Additionally, if the iris is prolapsed through a corneal perforation, it needs to be amputated if devitalised, or flushed and replaced if viable. Technical expertise, microsurgical instrumentation and magnification with an operating microscope, are required for these procedures. Enucleation could be considered if there is a negative dazzle reflex or a negative consensual pupillary light reflex, as these signs would indicate a poor prognosis for regaining any vision. Enucleation may also be necessary with severely damaged eyes, and referral is worthwhile if there is doubt as to whether an eye can be saved. A third eyelid flap isn’t recommended for a descemetocoele as it can trap infection, put pressure on a fragile globe and reduce penetration of essential topical medications. Any form of stromal puncture such as a grid or punctate keratotomy is contraindicated, as it is in any stromal ulcer.

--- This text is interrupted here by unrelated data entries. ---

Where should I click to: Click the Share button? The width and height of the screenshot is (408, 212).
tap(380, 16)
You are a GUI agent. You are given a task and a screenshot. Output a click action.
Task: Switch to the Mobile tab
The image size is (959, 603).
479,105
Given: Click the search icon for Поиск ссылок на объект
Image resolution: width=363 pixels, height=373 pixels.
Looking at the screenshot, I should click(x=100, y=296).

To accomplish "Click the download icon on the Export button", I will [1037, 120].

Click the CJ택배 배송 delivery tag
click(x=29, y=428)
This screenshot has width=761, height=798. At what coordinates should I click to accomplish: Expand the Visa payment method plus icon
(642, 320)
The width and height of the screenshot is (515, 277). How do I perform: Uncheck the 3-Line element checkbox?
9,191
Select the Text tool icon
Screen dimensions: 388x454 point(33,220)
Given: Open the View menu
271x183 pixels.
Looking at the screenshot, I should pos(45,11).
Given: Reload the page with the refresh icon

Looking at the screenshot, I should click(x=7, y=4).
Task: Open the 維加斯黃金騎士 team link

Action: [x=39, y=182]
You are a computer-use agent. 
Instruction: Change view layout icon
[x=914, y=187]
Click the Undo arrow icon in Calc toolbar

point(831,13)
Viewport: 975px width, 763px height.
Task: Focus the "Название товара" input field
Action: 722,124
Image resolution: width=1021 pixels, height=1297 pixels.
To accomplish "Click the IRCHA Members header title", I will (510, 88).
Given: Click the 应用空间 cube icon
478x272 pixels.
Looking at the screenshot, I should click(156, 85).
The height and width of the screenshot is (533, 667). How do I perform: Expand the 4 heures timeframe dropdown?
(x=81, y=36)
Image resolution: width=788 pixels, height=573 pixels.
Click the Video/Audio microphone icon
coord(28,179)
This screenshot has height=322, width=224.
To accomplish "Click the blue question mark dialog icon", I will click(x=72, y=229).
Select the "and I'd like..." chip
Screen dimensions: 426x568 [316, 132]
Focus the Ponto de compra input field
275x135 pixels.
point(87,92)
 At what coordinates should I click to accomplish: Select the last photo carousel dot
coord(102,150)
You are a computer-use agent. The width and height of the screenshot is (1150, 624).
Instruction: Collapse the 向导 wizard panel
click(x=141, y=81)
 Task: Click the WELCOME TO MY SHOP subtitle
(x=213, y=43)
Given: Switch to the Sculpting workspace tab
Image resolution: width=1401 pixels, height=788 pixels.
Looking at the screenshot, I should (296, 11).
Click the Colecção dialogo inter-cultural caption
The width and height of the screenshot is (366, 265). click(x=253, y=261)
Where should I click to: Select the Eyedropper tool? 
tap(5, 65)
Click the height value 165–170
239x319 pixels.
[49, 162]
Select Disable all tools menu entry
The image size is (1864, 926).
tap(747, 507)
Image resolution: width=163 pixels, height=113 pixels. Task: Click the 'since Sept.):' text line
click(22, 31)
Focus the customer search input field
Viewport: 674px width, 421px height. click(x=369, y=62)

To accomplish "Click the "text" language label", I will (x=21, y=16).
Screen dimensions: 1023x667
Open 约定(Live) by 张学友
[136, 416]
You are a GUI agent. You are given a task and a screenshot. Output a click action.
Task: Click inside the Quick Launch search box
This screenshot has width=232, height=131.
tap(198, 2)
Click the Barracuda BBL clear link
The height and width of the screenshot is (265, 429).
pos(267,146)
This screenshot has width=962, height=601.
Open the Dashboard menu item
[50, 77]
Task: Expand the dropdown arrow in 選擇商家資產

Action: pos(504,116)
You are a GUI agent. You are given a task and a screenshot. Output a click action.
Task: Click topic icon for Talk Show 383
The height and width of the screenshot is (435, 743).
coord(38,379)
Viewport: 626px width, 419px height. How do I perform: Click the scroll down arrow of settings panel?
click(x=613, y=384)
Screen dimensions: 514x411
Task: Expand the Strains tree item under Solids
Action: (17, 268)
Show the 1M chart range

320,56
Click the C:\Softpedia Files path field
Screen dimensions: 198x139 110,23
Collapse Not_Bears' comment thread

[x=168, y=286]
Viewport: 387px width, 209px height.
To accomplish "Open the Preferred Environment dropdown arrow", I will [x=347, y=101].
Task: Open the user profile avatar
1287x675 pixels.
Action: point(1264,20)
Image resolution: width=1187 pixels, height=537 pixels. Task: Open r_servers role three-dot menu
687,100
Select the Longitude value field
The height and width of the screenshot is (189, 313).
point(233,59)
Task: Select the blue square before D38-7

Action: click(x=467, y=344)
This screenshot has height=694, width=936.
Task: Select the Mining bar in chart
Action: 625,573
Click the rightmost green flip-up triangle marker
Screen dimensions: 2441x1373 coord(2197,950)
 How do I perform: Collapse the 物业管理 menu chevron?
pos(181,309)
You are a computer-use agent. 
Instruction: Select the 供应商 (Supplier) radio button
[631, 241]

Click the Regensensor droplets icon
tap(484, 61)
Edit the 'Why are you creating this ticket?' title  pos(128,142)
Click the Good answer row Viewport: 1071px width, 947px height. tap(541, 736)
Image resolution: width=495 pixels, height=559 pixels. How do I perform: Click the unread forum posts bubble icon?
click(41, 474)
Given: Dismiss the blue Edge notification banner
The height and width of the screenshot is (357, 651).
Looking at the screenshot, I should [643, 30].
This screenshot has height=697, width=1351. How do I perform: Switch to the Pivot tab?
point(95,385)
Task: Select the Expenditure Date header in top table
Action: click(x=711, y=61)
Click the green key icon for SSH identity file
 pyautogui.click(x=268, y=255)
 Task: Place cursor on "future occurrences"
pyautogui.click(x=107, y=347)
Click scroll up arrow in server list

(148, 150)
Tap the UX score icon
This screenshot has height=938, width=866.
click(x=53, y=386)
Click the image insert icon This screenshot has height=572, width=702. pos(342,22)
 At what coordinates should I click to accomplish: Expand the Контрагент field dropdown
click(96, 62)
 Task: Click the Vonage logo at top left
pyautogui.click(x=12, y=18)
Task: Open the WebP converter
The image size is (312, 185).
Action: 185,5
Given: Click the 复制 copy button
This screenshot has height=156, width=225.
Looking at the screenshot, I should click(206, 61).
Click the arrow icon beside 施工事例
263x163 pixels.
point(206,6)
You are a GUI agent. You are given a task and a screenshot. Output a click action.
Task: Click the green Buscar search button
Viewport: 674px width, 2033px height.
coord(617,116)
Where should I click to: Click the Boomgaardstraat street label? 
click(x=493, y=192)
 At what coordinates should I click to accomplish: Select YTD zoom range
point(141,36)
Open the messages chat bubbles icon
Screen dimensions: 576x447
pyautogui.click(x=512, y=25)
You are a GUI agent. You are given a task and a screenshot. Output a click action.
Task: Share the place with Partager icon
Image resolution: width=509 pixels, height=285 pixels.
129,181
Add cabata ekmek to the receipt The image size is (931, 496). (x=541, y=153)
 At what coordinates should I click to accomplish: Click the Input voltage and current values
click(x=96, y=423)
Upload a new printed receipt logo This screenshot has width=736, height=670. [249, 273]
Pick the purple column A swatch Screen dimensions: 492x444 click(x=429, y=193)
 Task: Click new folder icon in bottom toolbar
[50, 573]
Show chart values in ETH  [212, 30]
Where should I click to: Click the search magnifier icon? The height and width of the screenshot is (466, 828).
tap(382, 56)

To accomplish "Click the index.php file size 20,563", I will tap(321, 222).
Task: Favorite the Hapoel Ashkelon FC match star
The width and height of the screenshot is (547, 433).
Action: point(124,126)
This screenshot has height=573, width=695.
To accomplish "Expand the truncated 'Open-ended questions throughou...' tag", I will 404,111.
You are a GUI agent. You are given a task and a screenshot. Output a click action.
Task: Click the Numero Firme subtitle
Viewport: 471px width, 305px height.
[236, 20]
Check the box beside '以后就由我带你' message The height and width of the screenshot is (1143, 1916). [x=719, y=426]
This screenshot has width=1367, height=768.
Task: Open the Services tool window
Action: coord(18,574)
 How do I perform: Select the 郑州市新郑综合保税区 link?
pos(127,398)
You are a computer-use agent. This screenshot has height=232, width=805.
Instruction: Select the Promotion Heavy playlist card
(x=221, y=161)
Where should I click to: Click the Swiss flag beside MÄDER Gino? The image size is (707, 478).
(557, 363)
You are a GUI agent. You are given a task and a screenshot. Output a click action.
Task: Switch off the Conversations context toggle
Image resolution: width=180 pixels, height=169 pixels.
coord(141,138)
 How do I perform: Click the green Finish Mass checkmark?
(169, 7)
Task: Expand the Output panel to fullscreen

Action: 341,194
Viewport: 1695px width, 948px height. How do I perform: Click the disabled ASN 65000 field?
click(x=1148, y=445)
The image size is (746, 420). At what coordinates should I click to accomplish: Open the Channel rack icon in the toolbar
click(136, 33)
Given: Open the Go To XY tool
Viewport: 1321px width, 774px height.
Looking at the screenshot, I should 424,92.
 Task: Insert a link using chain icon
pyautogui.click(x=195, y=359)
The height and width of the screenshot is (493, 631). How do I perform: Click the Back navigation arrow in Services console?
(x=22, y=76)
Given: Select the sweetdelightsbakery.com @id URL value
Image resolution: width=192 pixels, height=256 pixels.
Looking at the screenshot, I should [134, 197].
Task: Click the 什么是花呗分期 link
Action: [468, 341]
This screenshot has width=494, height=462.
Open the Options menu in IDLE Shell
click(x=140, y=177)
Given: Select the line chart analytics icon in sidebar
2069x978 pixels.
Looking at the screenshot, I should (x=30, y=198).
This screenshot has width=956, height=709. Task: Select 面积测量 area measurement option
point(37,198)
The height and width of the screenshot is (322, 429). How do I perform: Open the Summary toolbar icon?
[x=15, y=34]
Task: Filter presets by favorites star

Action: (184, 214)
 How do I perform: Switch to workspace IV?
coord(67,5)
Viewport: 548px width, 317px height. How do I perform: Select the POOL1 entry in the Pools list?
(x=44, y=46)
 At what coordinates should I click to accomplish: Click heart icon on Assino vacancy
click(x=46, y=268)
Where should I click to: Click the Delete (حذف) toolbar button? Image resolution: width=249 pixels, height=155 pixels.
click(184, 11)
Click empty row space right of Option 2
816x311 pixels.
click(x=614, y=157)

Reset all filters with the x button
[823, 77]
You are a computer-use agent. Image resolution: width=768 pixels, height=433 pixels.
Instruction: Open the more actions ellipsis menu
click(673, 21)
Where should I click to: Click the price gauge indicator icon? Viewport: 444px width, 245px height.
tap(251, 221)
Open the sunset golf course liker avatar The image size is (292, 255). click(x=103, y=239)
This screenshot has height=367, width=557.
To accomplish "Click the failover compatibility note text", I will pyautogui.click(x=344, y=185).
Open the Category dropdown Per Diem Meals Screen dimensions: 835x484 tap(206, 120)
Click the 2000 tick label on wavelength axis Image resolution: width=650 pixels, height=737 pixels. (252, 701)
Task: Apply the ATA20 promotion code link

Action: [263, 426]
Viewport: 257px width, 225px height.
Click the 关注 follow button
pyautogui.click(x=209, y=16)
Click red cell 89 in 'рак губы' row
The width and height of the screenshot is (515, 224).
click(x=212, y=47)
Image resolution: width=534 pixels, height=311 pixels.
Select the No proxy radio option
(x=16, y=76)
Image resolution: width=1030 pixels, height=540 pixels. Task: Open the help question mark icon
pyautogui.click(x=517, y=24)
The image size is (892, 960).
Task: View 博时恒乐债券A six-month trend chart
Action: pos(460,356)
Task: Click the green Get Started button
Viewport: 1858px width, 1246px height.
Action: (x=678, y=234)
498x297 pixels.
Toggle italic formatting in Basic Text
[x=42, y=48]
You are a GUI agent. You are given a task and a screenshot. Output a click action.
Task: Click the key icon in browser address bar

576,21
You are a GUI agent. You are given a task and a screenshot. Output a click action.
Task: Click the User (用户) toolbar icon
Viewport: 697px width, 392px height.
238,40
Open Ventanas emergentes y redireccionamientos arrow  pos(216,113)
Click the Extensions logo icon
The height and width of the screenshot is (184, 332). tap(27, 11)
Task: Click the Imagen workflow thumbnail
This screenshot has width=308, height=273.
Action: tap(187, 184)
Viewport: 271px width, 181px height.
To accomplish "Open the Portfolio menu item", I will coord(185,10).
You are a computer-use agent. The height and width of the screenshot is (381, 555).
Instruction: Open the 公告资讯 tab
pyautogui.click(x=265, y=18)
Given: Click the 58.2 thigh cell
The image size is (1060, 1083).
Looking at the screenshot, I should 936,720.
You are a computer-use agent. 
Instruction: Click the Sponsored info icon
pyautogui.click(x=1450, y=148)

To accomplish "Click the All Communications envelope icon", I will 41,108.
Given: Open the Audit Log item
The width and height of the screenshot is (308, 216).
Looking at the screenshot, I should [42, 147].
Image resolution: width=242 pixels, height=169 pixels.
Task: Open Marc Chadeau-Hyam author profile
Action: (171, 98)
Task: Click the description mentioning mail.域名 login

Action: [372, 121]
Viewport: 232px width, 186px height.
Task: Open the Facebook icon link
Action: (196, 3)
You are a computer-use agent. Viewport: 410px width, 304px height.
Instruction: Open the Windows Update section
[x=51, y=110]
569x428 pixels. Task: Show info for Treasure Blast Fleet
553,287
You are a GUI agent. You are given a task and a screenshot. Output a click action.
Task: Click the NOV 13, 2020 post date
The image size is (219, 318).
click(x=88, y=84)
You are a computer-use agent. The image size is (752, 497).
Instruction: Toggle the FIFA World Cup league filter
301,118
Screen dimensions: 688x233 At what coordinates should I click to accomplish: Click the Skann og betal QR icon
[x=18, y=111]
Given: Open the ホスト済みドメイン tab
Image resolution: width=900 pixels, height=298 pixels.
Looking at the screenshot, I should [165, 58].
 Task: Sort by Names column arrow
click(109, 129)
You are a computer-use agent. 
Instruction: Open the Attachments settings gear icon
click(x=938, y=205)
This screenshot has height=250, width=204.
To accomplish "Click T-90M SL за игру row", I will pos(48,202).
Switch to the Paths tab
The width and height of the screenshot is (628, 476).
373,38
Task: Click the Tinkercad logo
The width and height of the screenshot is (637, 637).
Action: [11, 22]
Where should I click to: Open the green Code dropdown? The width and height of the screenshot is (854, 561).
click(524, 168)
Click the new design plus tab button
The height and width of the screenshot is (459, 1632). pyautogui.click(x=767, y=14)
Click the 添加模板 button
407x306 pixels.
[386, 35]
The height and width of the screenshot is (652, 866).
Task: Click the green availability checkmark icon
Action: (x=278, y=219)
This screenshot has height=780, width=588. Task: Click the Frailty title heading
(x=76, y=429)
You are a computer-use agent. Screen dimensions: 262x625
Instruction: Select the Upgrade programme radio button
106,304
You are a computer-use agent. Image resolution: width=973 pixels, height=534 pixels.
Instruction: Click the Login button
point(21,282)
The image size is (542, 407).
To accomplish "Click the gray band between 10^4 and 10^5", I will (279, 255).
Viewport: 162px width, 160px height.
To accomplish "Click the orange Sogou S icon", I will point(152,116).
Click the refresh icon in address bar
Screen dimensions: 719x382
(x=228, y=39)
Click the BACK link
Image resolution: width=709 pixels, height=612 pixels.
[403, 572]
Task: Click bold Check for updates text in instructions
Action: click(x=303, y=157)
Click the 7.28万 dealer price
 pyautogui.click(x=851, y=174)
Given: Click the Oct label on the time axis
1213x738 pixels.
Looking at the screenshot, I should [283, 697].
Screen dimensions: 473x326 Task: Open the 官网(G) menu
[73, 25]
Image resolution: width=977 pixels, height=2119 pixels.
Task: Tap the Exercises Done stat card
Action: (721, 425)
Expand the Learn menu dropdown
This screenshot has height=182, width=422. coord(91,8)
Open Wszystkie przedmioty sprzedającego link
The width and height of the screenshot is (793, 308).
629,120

The clinician may be presented with a wide range of ocular emergencies that require a rapid diagnosis and accurate intervention for the maintenance of vision and the globe. A good knowledge of the basic principles of ophthalmology, combined with careful assessment, using analgesia and anaesthesia as required, allows the clinician to make the most appropriate decision for the patient - referral or prompt treatment. Depending on the severity, eyelid lacerations, superficial corneal lacerations, some melting ulcers, and non penetrating corneal foreign bodies can be treated in practice. However, descemetocoeles and deep corneal lacerations or perforations are best referred where possible, having given appropriate initial treatment.